Just pointing out if you haven't already you can attempt to just cancel your order through paizo customer service as whatever payment method used isn't even being charged until late July.


Star Dragon Caith wrote:
On the opposite side of this, I hope this get rid of all 'generic' magic items aka +1 sword, +1 armor, generic AC bonus items. Boring 'must have' items that simply add numbers. I know that a +1 sword is the most classic item in D&D, but I think it's time to lay the concept to rest in favor of more interesting items.

Rather then get rid of +n weapons it seems more like they're attempting to make them more unqiue, i don't recall off the top of my head where it was first stated but even a +1 longsword could be more unique in that it could possess the ability to shoot searing rays from it via spending resonance. On top of the fact that they're becoming more unique, im hoping for a list/table of unqiue traits for different + levels of weapons, a +1 longsword would no longer do 1d8+1 but rather 2d8.

johnlocke90 wrote:
Bardarok wrote:
Mathmuse wrote:


"Why would need a magic armor though if your ac already increases by your level?" But AC does not improve with level. Is this something out of Pathfinder Unchained?

They have been pretty cagey about how AC works in second edition. The notion that it progresses with level comes from statements that all proficiencies act the same including armor proficiency and it is known that proficiency scales with level. Some(me) are thinking that AC might scale the same as spell save DC and different armor types are represented in some other way, maybe damage reduction or other abilities.

Example:

Untrained: Lvl -2, DC/AC = 8 + Lvl
Trained: Lvl, , DC/AC = 10 + Lvl
Expert: Lvl +1, DC/AC = 11 + Lvl
Master: Lvl +2, DC/AC = 12 + Lvl
Legendary: Lvl +3, DC/AC = 13 + Lvl

But that's still just wild speculation at this point.

My money would be on the Starfinder system. You buy new armor every level or two thats 1 AC stronger than the previous armor.
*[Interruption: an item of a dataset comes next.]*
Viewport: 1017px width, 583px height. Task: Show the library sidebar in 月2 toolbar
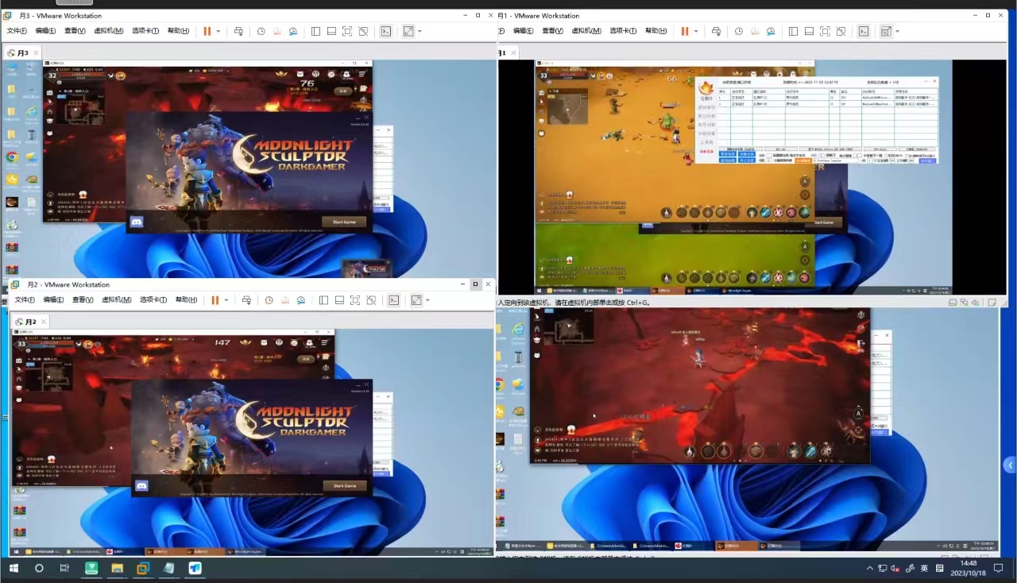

I find that relatively unlikely given one of Mark's comments in todays blog that they want few or no armor types to be useless, much as they're trying to do with weapons and the weapon blog already shows that they're not using a starfinder item level system.


Mark Seifter wrote:
Friendly Rogue wrote:
The Sightless Swordsman wrote:
This is also why messers are inferior weapons because you cannot end your opponent rightly.
I'm still waiting for when Paizo finally adds stats for sword pommels, but odds are they'd likely be too OP, what with them being able to completely demolish entire villages and what not.
Also, Excalibur's scabbard was actually more OP than Excalibur itself.

So what are our chances of getting some magical scabbards this time around?